Principle 6 is Shared Future Mapping. Sit down and ask: What do you want to achieve in the next 9 months?
Then map how your work ties directly to that. Not your goals, theirs.
No vague promises. No “we’ll support your growth.” Name the milestone. Name the date.
How many locations in clienage9? That’s the kind of detail insiders get first (because) alignment starts with knowing where the business actually lives. Most teams wait until Q4 to plan ahead.
Name the signal that says it worked. You’re not a vendor anymore. You’re on the same scoreboard.
I start in January. And I revise every 90 days. Because loyalty isn’t about consistency.
It’s about showing up ahead of the need. Every time.
The Advocacy Stage: Where Clients Choose You Forever
This is mastery. Not theory. Not hope.
This is where your best clients start selling for you.
Principle 7 is Engineered Referral Systems. I built mine after watching too many “I’ll send people your way” promises vanish. You need structure.
A clear ask. A real reward. Not a vague thank-you.
You’re not begging for referrals. You’re making it frictionless. And worth their time.
Principles 8 and 9 merge into one truth: top clients don’t just stay. They ascend. And they want legacy impact.
So give them higher tiers (not) just more features, but deeper access, real influence on your work.
Then tie them to projects that outlive the invoice.

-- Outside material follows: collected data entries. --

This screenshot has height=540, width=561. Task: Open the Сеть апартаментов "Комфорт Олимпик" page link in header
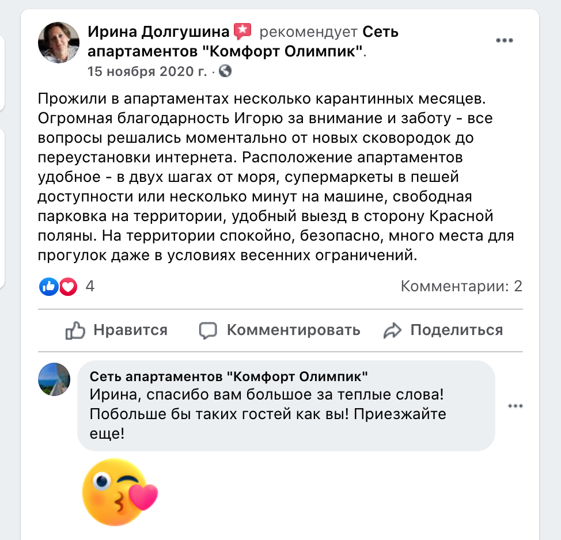click(243, 41)
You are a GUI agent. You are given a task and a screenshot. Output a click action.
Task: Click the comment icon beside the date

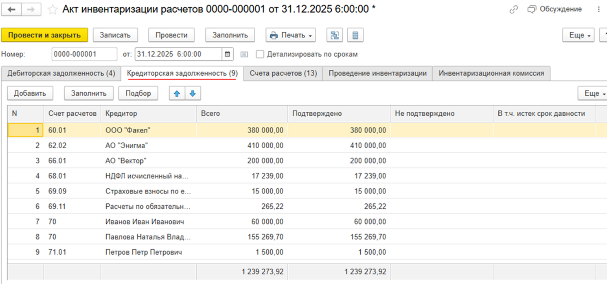click(244, 54)
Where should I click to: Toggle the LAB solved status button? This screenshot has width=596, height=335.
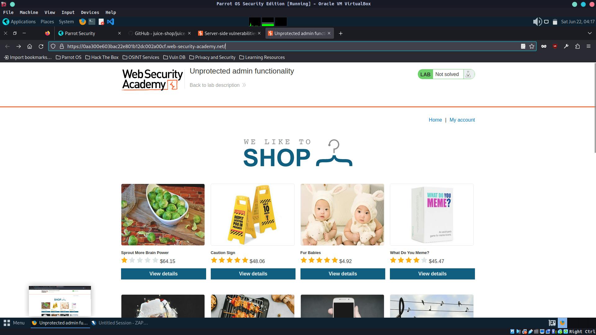(446, 74)
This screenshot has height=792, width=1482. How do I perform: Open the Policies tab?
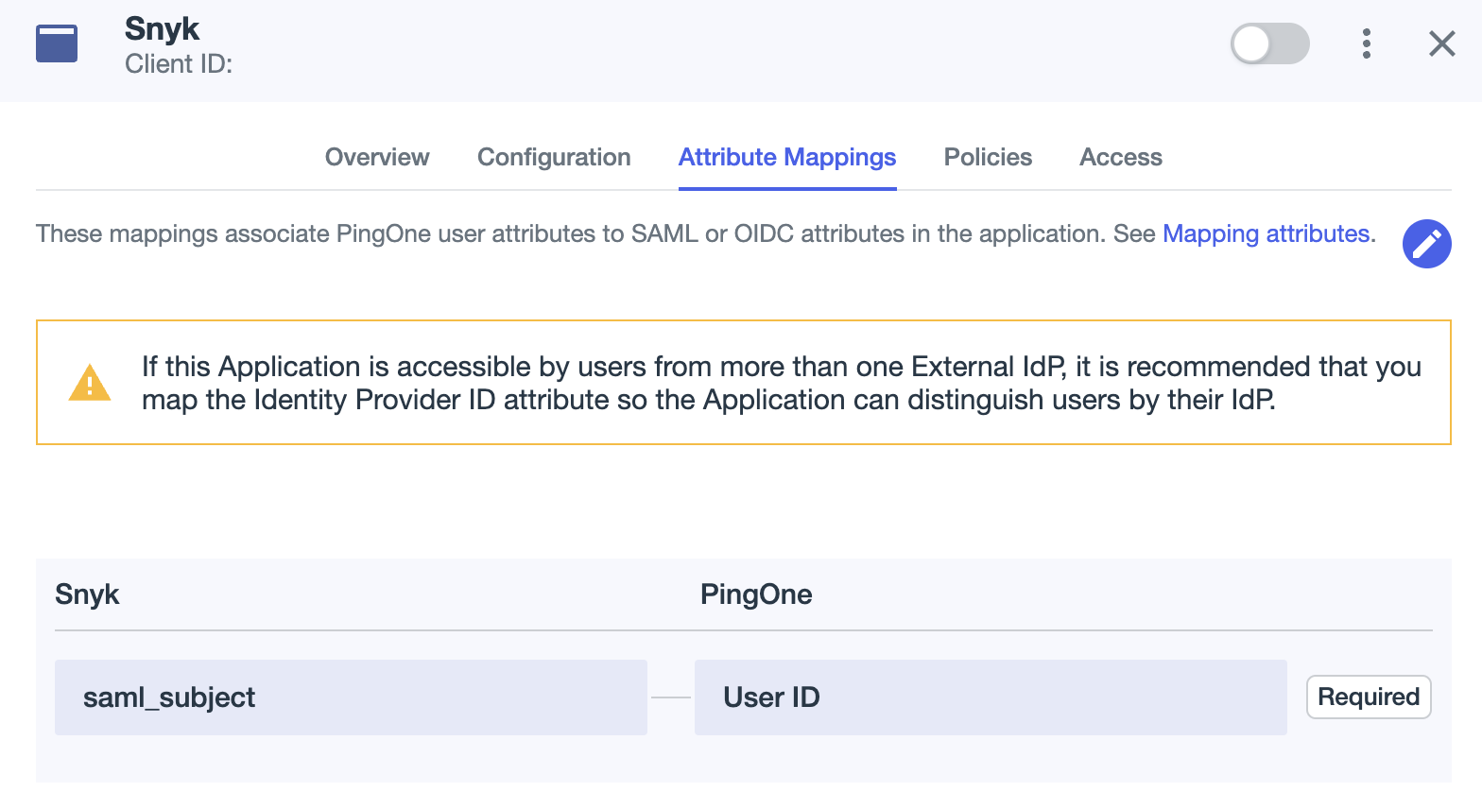pyautogui.click(x=987, y=157)
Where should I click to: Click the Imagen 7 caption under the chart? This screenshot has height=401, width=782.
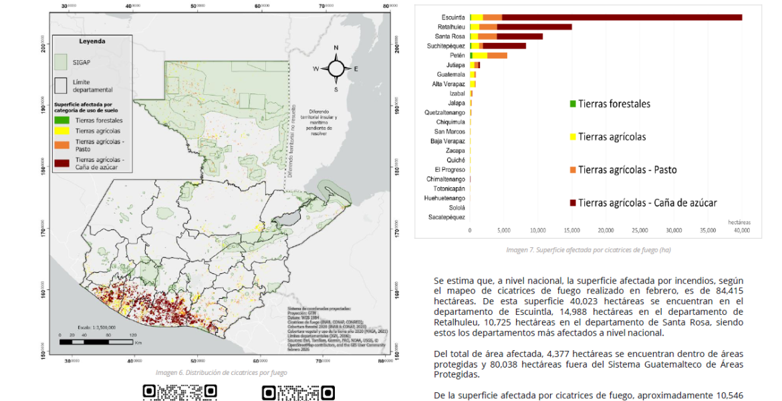[x=588, y=250]
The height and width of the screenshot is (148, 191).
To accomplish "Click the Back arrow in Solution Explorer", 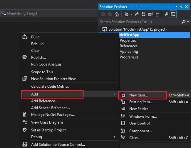I will pyautogui.click(x=103, y=14).
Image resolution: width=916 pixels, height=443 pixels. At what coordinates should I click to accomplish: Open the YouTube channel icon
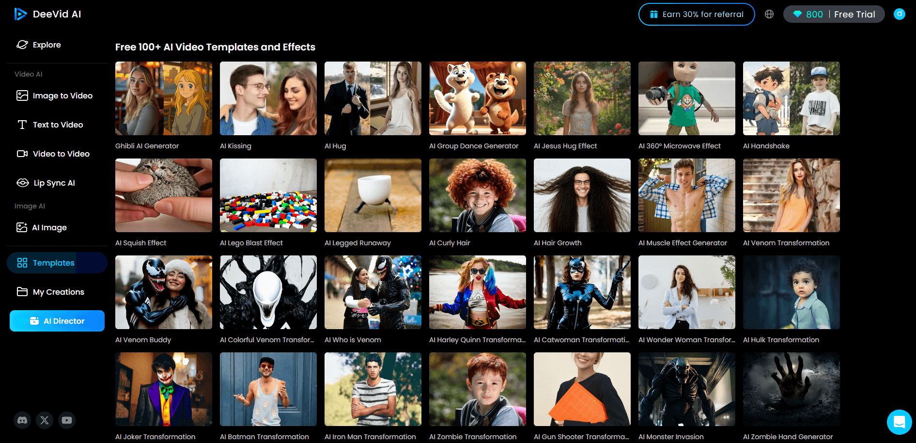67,420
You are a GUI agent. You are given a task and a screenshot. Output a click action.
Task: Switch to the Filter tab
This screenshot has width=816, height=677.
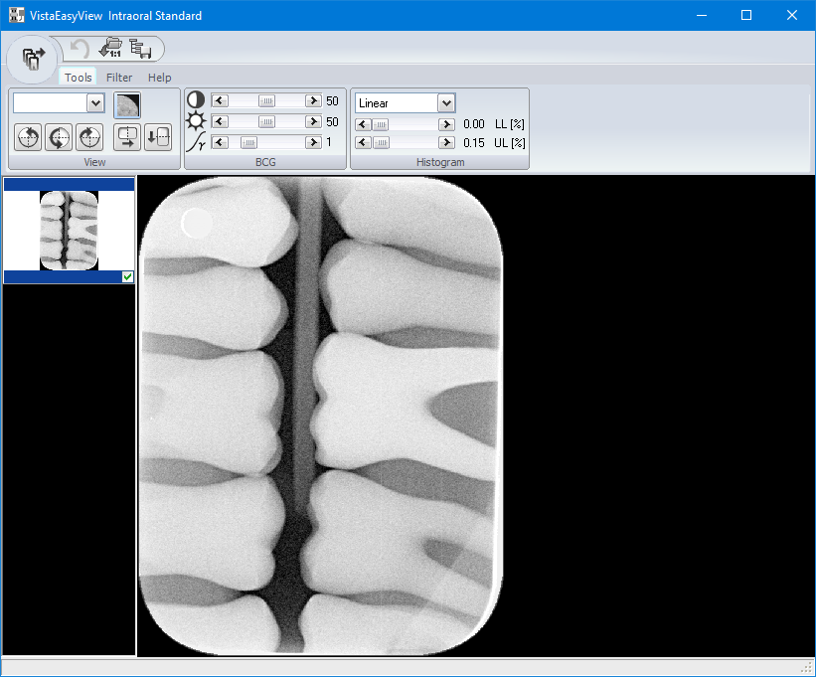tap(118, 77)

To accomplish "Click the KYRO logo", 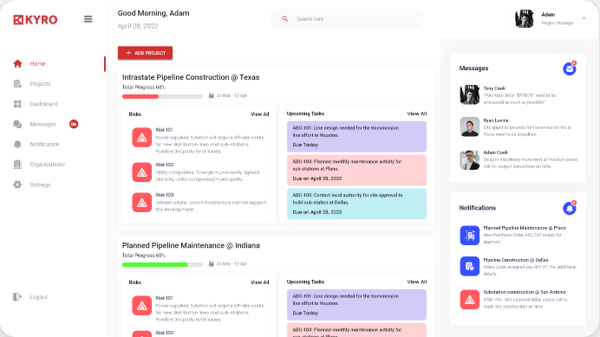I will (x=36, y=20).
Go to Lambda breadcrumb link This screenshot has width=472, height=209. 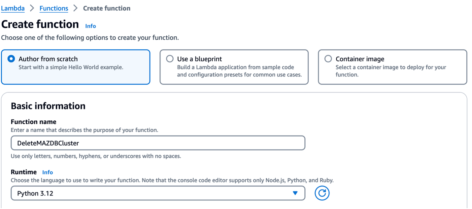[13, 8]
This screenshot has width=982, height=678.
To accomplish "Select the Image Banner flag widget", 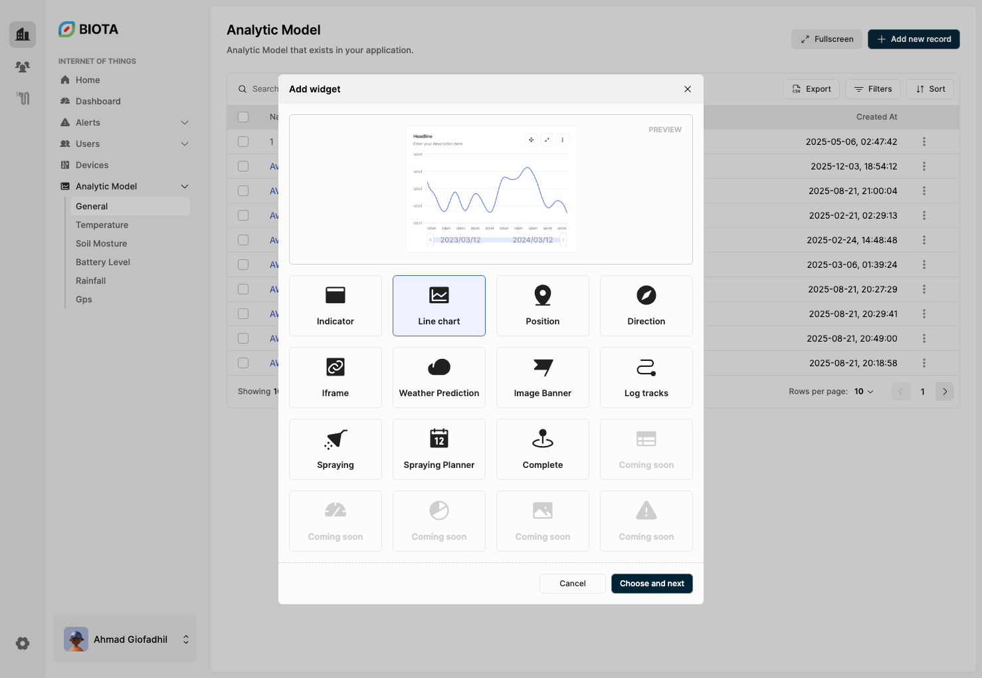I will click(x=542, y=377).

Things they’ll point to years later and say “I helped build that.”
That’s how advocacy becomes automatic.
It’s not loyalty. It’s ownership.
Clienage9 calls this the Advocacy Stage. But don’t get hung up on the label. Do the work.
Watch what happens.
Stop Chasing Clients. Start Growing Them.
I’ve watched too many people panic when one client leaves.
That shaky, transactional list? It’s not a business. It’s a countdown.
You’re tired of the feast-or-famine cycle. You’re done with discounting just to fill the calendar.
Clienage9 fixes that. Not with theory. With nine real steps (starting) from where you are.
The Foundation Stage isn’t busywork. It’s your stability switch.
Don’t boil the ocean. Pick one principle this week. Like the Proactive Value Proposition.
And test it with your top three clients.
See what happens when you stop reacting and start leading.
You already know which client needs that conversation first.
So go have it.
Your future isn’t built on luck. It’s built on choices like this one.
Start today.


Ask Billy Switzertys how they got into upcoming game releases and you'll probably get a longer answer than you expected. The short version: Billy started doing it, got genuinely hooked, and at some point realized they had accumulated enough hard-won knowledge that it would be a waste not to share it. So they started writing.
What makes Billy worth reading is that they skips the obvious stuff. Nobody needs another surface-level take on Upcoming Game Releases, Latest Gaming News, Game Reviews and Critiques. What readers actually want is the nuance — the part that only becomes clear after you've made a few mistakes and figured out why. That's the territory Billy operates in. The writing is direct, occasionally blunt, and always built around what's actually true rather than what sounds good in an article. They has little patience for filler, which means they's pieces tend to be denser with real information than the average post on the same subject.
Billy doesn't write to impress anyone. They writes because they has things to say that they genuinely thinks people should hear. That motivation — basic as it sounds — produces something noticeably different from content written for clicks or word count. Readers pick up on it. The comments on Billy's work tend to reflect that.